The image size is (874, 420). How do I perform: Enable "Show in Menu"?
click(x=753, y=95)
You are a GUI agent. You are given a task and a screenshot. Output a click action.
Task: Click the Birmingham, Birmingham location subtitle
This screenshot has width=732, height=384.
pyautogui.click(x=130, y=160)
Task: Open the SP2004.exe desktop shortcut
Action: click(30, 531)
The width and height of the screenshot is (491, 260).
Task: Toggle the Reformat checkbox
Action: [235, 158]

» **DIRECTIONS**
Each of the lines above should be printed again precisely as it reads.

» **ANSWER BOX**
The image size is (874, 420). How do I perform: Enable "Show in Menu"?
click(x=753, y=95)
You are a GUI agent. You are given a task and a screenshot. Output a click action.
Task: Click the Birmingham, Birmingham location subtitle
This screenshot has width=732, height=384.
pyautogui.click(x=130, y=160)
Task: Open the SP2004.exe desktop shortcut
Action: click(30, 531)
The width and height of the screenshot is (491, 260).
Task: Toggle the Reformat checkbox
Action: [235, 158]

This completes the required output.